Showcase: Azure AI Hybrid Search unexpected results gotcha

This document describes a gotcha in Azure AI Search hybrid queries where unexpected results are returned.

The context is of these findings are an ISE engagement with a customer indexing millions of documents in Azure AI Search. During this, I set out to answer questions on filtering and matching syntax as well as pre/post-filter performance for hybrid search. Views and opinions are my own.

Key takeaway

Traditional full-text search return matches if and only if there is a match. Vector search always returns k number of matches, which can be nonsensical (see here). Given the way hybrid search reranks the sum of results from full-text and vector search, hybrid search can return results which would not be expected given (regex) matching constraints in the search_text argument.

If you are simply filtering on a field, use filter (filter syntax refs). This is a 'hard' filter, meaning that results which do not match are not included in the end-results for (hybrid) search.

Brief reiteration on search methods

Azure AI Search offers these three search methods:

Keyword search: fulltext and semantic
1. Fulltext: queryType sets the parser: simple, or full. The default simple query parser is optimal for full text search. Full enables Lucene query parser: for advanced query constructs like regular expressions, proximity search, fuzzy and wildcard search. Full-text query how-to - Azure AI Search | Microsoft Learn
2. Semantic: Semantic ranker is a collection of query-related capabilities that improve the quality of an initial BM25-ranked or RRF-ranked search result for text-based queries.

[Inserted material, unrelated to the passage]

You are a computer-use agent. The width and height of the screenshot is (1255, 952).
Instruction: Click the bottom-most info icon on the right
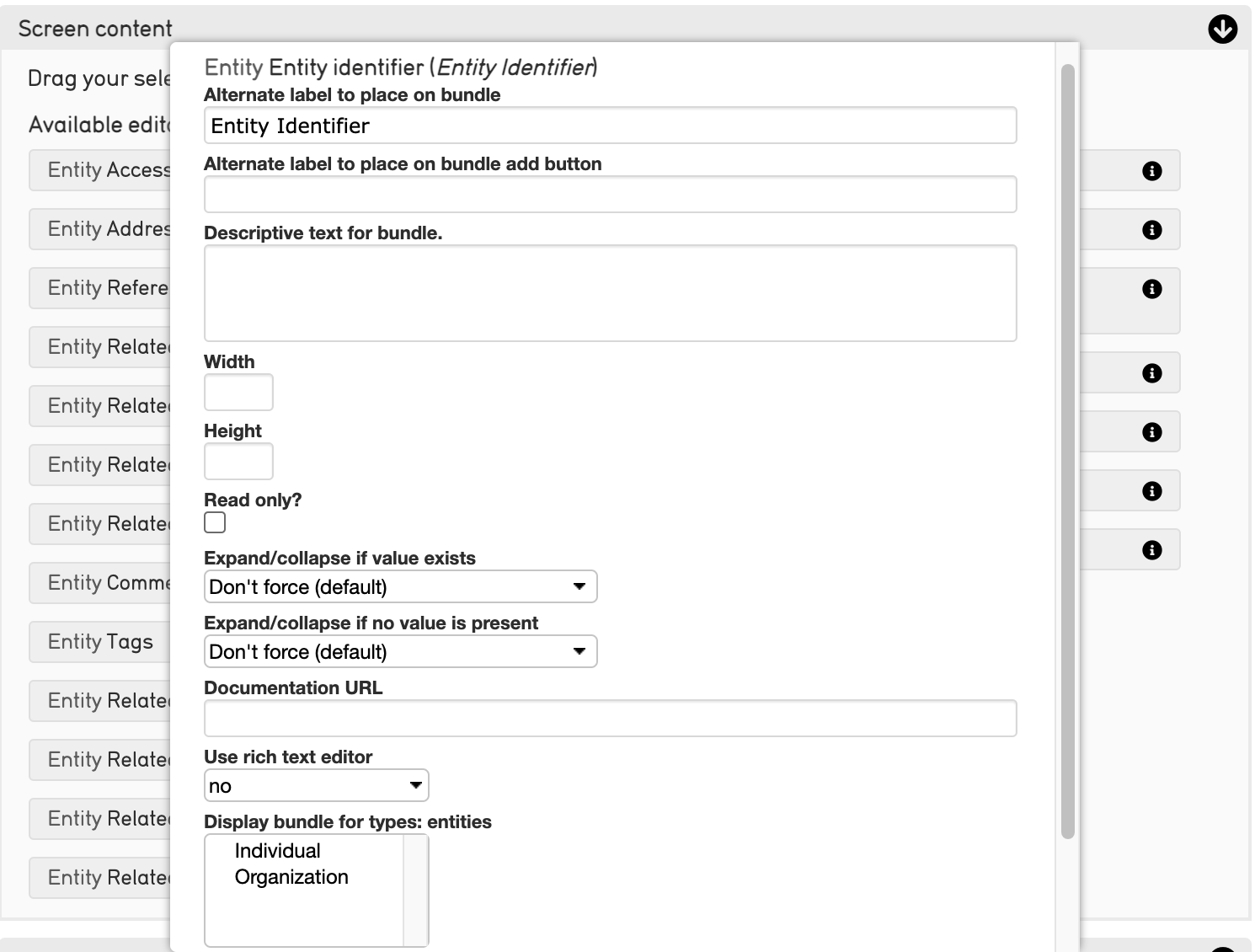click(x=1151, y=550)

When you enable it on your search service, semantic ranking extends the query execution pipeline in two ways:
  1. Secondary ranking score & captions and answers in the response. Semantic ranking - Azure AI Search | Microsoft Learn
Vector search: docs - uses embeddings and distance in latent space to retrieve semantically relevant documents.
Hybrid search: combines both results, and reranks, e.g. using RRF (docs)

Technique - filtering and matching documents in Azure AI Search

For matching and filtering documents, these two approaches were most useful for our use-cases:

Using OData language and filter argument: OData language overview - Azure AI Search | Microsoft Learn
Using the search_text argument and query_type="full" so we are able to use the Lucene queryparser syntax: we can match results e.g., using regular expressions Lucene query syntax - Azure AI Search | Microsoft Learn.

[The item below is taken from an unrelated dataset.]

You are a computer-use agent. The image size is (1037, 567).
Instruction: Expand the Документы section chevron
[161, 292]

Gotcha example - Where things turn sour

Imagine the following query. We are interesed in filtering on a specific id (the full set only contains one document with this ID), but we also match the id to contain 1234 using a regex lucene query. Obviously, this matches and we get a result:

limit = 10
select = 'id,content'
search_text = "id:/.*1234.*/"
search_client = sc
result = await search_client.search(
        search_text=search_text,
        top=limit,
        select=select,
        query_type="full",  # Set query type to full to enable lucene/regex queries
        filter = "id eq 'A001-AB-1234_chunk_0'"
    )
async for doc in result:
    print(doc)

# >
# {'id': 'A001-AB-1234_chunk_0', 'content':....
#

Now, we change the regex query to (not) match 4321 in the id, and we obviously get no result:

limit = 10
select = 'id,content'
search_text = "id:/.*4321.*/"
search_client = sc
result = await search_client.search(
        search_text=search_text,
        top=limit,
        select=select,
        query_type="full",  # Set query type to full to enable lucene/regex queries
        filter = "id eq 'A001-AB-1234_chunk_0'"
    )
async for doc in result:
    print(doc)

# >
# NO RESULTS
#

What happens if we add hybrid search to the mix, but still include the unmatching 4321 in the id?

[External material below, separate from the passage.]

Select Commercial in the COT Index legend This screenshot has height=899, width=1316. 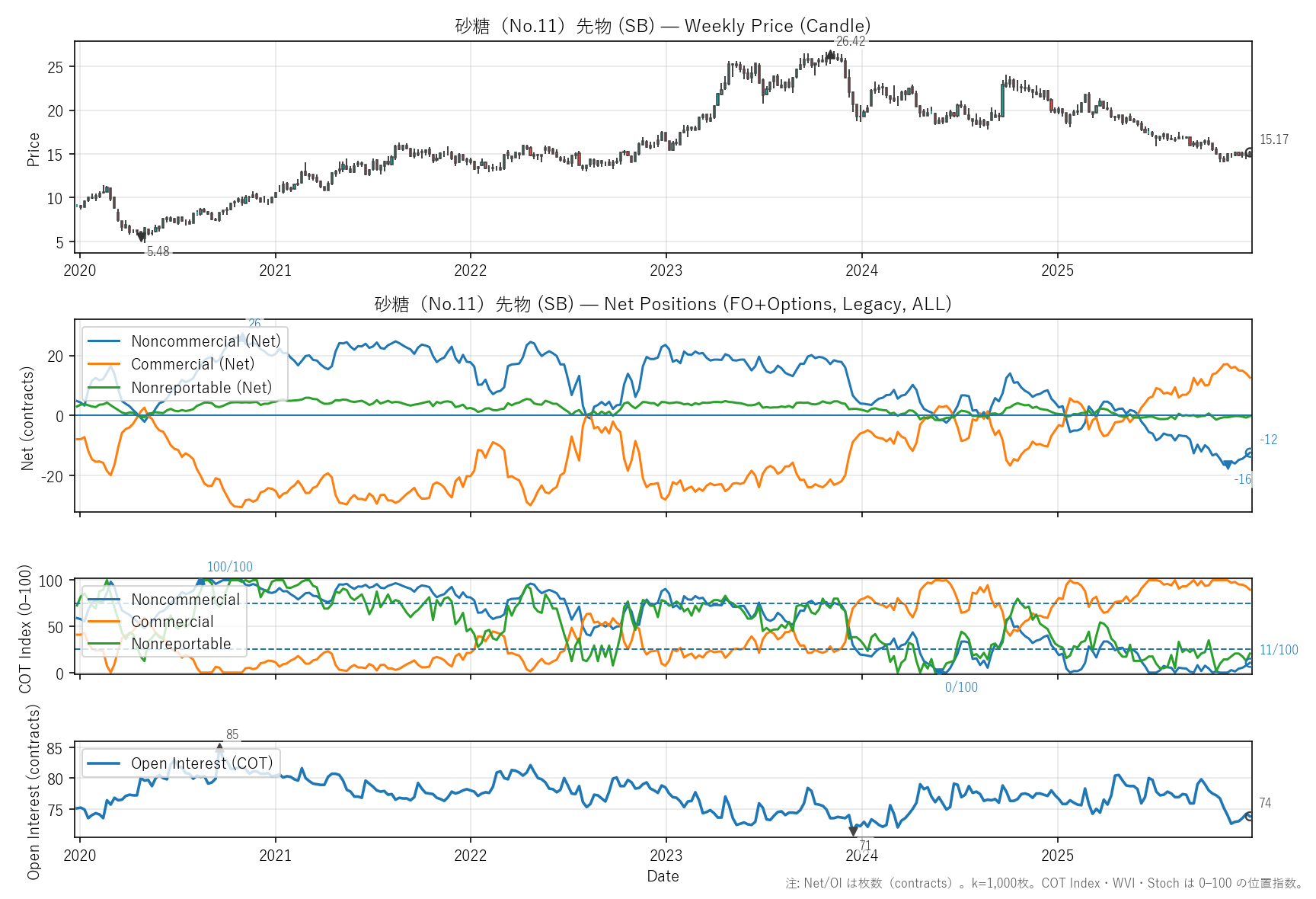tap(172, 622)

# Hybrid search with regex-like query, yielding unexpected (1234) result (hybrid).
# (using helper function to set up the embedding, ...)
async for doc in await vector_search_with_lucene(
    limit=10,
    query_to_embed="failing gear unit", # some query which closely resembles the text in the content
    search_text = "id:/.*4321.*/",
    query_type= "full",
    select='id,content',
    search_client=sc,
    vector_filter_mode="preFilter",
    filter = "id eq 'A001-AB-1234_chunk_0'"
):
    print(doc)

# >
# {'id': 'A001-AB-1234_chunk_0', 'content':....
#

Notice how in this case, we do get the result back, but the id doesn't match the regex query.

Reasoning:

Azure AI Hybrid search reranks documents after both the vector search and fulltext search are finished. The search_text argument allows for strict (regex) matching, but this matching only applies to the fulltext search. Since we pre-filter on a specific document, vector search will always yield this result (note: this holds even if the neighbor of the embedded query isn't too similar, since we always try to return 10 results - which then must include our single document). After both the vector and text search are executed, the hybrid results include results which would not be expected from just full-text search.